3.1 a) give two examples of discrete random variables # 1. number of live births in a sample on 12/25/21 # 2. number of flights leaving from PDX on 1/14/22 b) give two examples of continuous random variables #1. BMI in a sample of patients #2. GPA in OHSU-PSU SPH students

3.5 a) P(T13 =< ?) = .10

qt(0.1, 13)

## [1] -1.350171

P(|T28| >= 2.05) = ?

dt(2.05, 28)

## [1] 0.05205059

3.10

# a)
## false
# b)
## false
# c)
## false
# d)
## false
# e) the variance is like an average of squared deviations from the mean
## true

3.11 suppose the weight of males patients registered at a diet clinic has the noral distribution with mean 190 and variance 100 a) for a random sample of patients size n = 25, the expression P(Wbar < 180), is equivaent to saying P(Z > ?)

w_bar <- 190
w <- 180
sig_sq <- 100
n <- 25
z_stat <- ((w_bar - w) / sqrt(sig_sq/n))
z_stat # answer, P(Z > 5) #

## [1] 5

find an interval such that (a < Wbar < b) = 0.80 for the same random sample

error <- qnorm(.9)*sqrt(sig_sq/n) # calculating the error #
left <- w_bar - error # lower bound #
right <- w_bar + error # upper bound #

left

## [1] 187.4369

right

## [1] 192.5631

(187.44, 192.56) = 0.8

3.12 The limits of a 95% CI for mean µ of a normal population with unknown varience are found by adding to and subtracting from the sample mean a certain multiple of the estimated standard error of the sample mean. If the sample size on which the confidence interval is based is 28, the multiple referred to in the previous sentence is the number ___?

qt(.975, 27)

## [1] 2.051831

3.13 a random sample of 32 persons attending a diet clinic was found to have lost an average of 30 pounds, with sample standard deviation of 11. For these data, a 99% CI for the true mean weight loss by all patients attending the clinic would have the limits (?,?)

# calculating the error #
bar_13 <- 30
sig <- 11
n_13 <- 32
error_13 <- qt(.995, df=n_13 - 1) * (sig / sqrt(n_13))
# calculating left and right bounds #
left_13 <- bar_13 - error_13
right_13 <- bar_13 + error_13

left_13

## [1] 24.66409

right_13

## [1] 35.33591

the interval would be (24.664, 35.336)

3.14 From two normal populations assumed to have equal variances, independent random samples of sizes 15 and 19 are drawn.
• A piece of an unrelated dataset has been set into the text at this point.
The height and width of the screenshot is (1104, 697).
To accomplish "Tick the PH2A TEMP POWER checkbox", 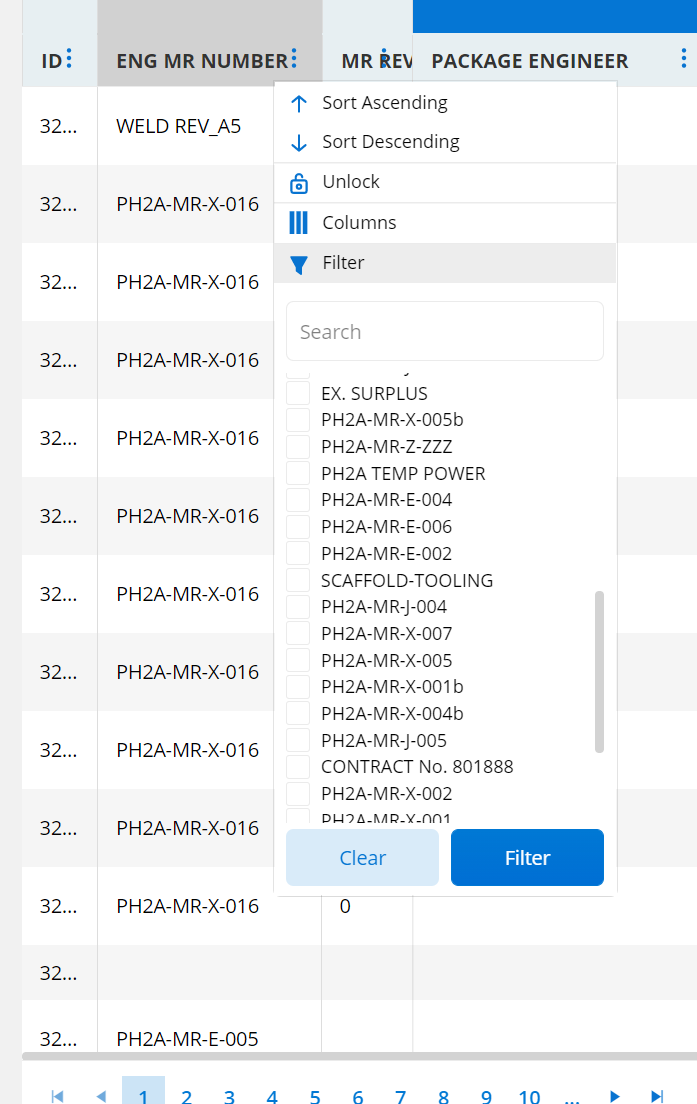I will [299, 473].
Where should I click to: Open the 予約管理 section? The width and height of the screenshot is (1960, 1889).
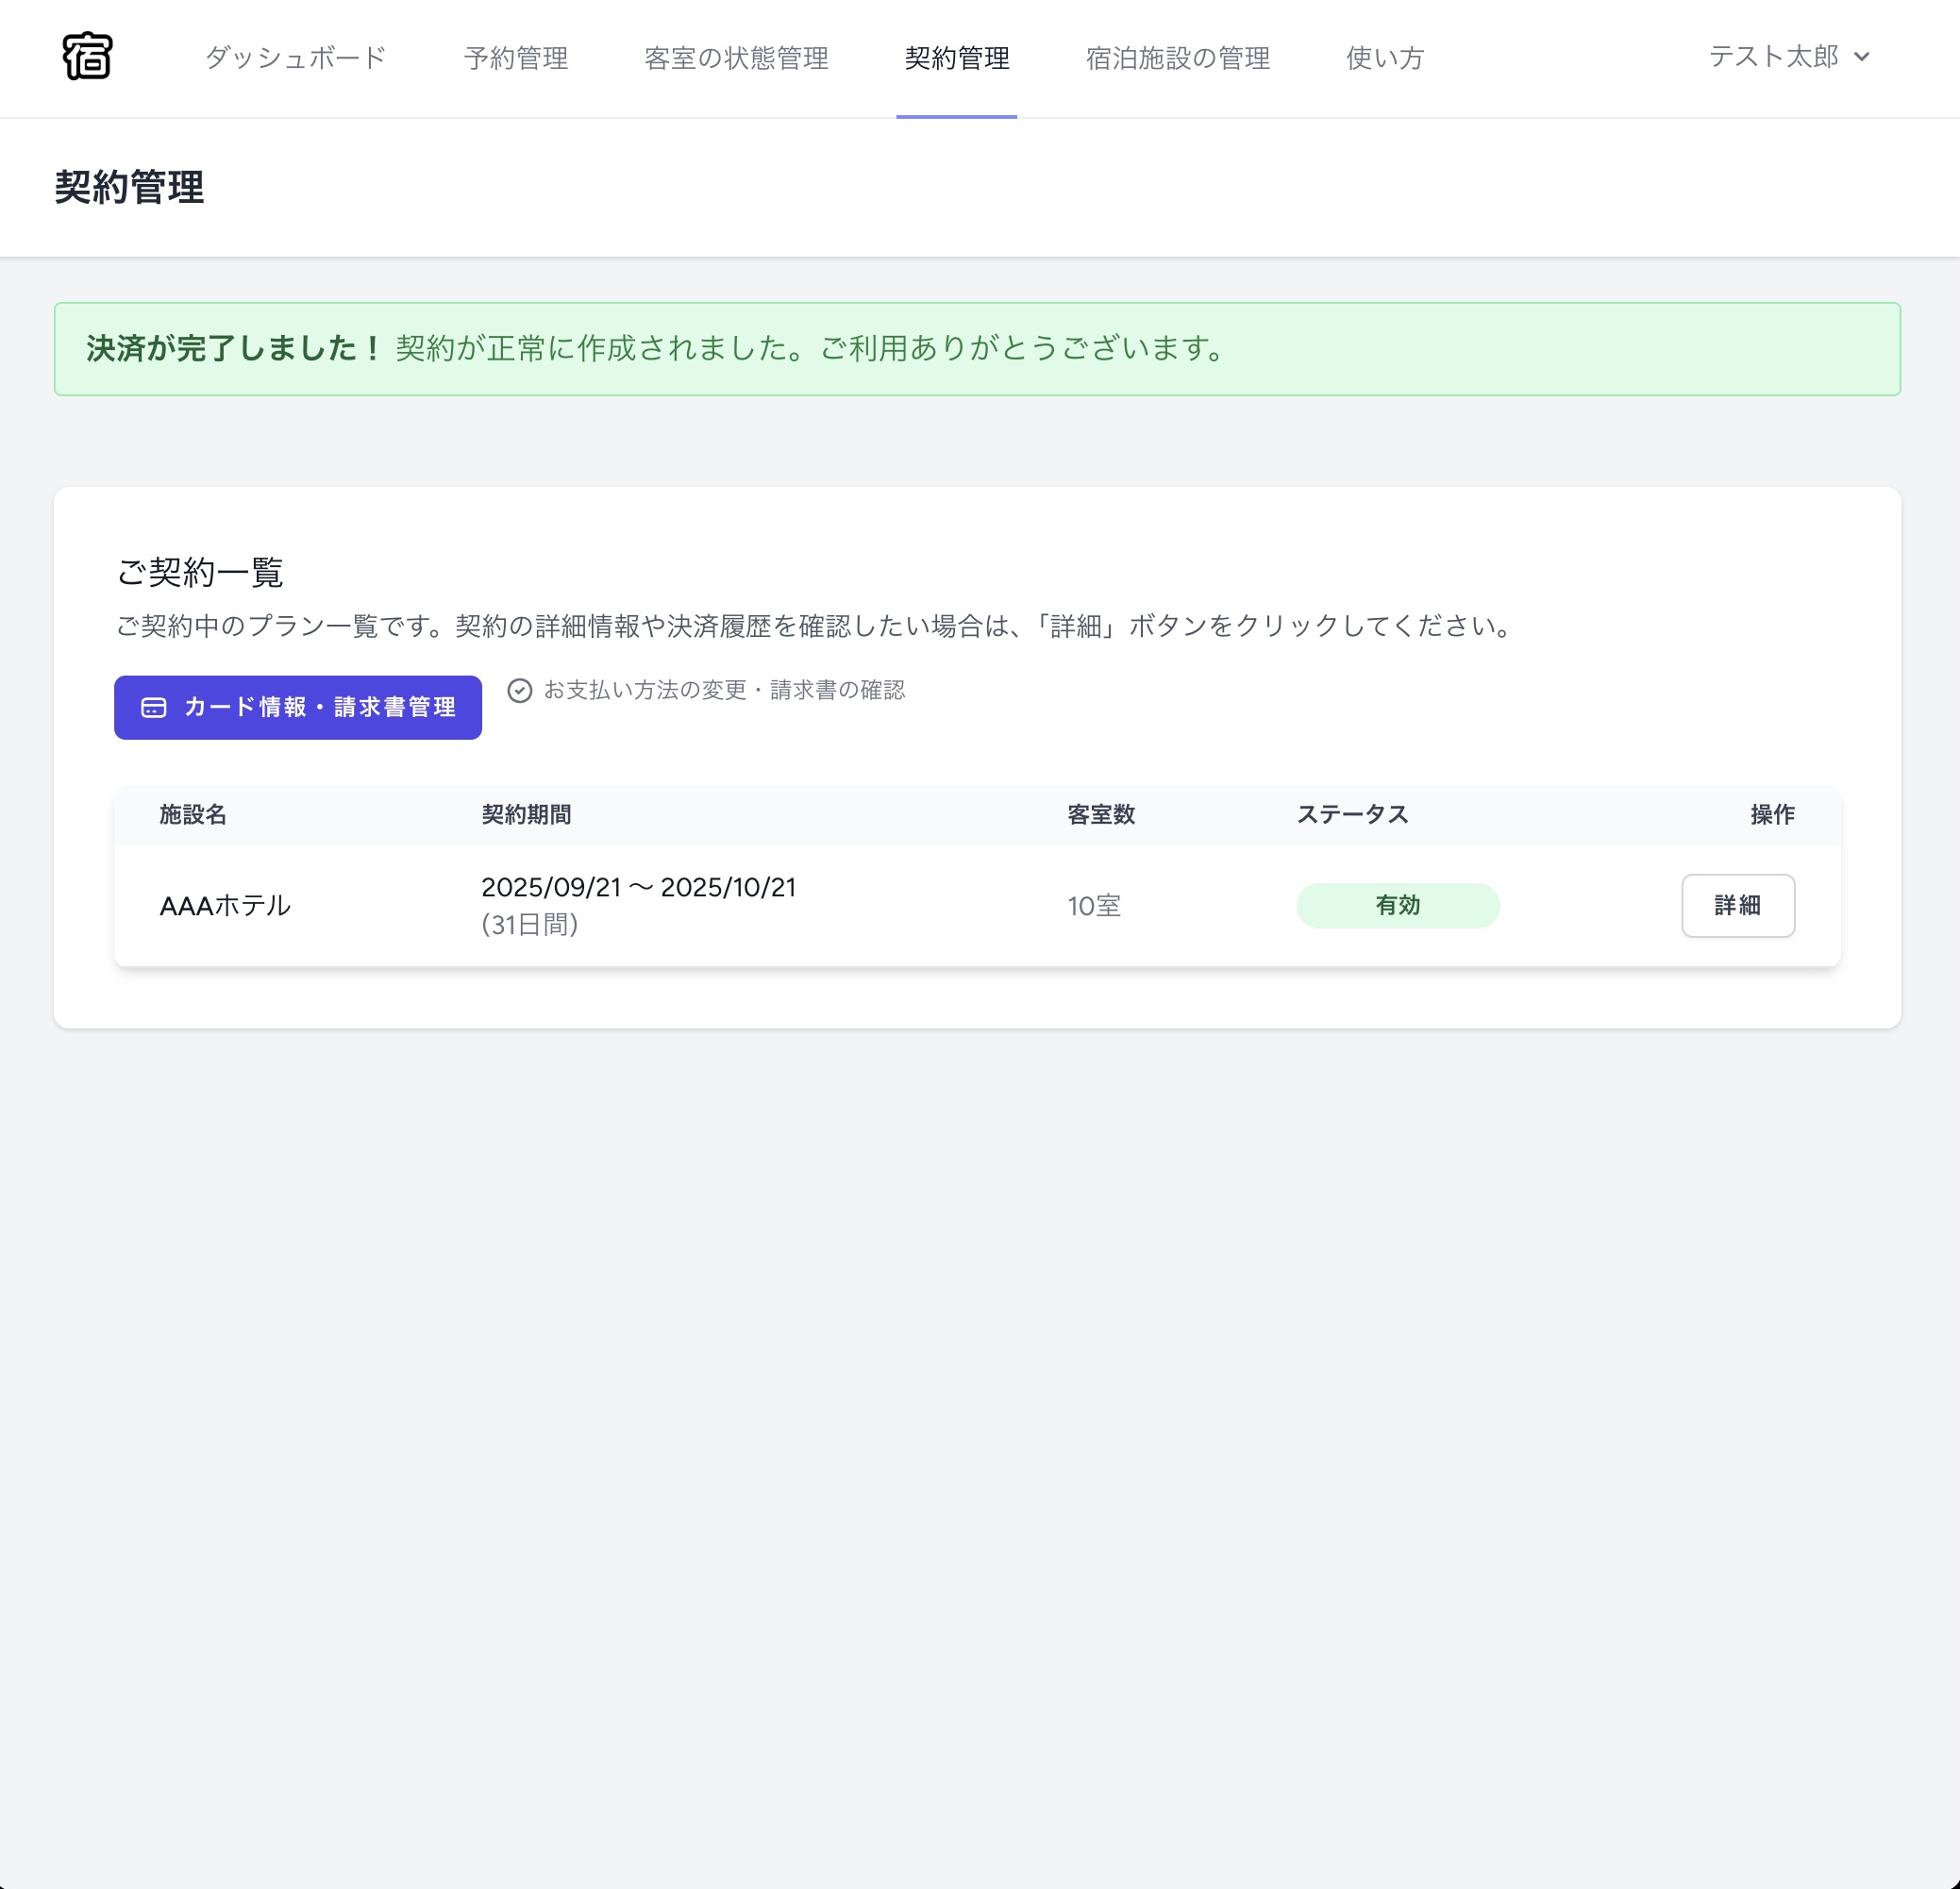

The first sample (n=15) yielded mean and standard deviation 111.6 and 9.5 respectively. The second sample (n=19) gave mean and standard deviation 100.9 and 11.5. The estimated standard error of the difference in means is ____?

#obtaining the pooled sample variance 
n1 <- 15
n2 <- 19
s1 <- 9.5*9.5
s2 <- 11.5*11.5
sp2 <- (((n1 - 1)*s1) + ((n2 - 1)*s2)) / (n1 + n2 - 2)
sp2 # pooled sample varience #

## [1] 113.875

# obtaining the estimated standard error of the difference in sample means
sem <- sqrt((sp2/n1) + (sp2/n2))
sem # estimated standard error of the difference in sample means #

## [1] 3.685795

3.15 Suppose, using above data, we wish to test H0: µ1 = µ2 versus HA: µ1 > µ2. We got the test statistic 2.55 a) what conclusions should be drawn for α = 0.05?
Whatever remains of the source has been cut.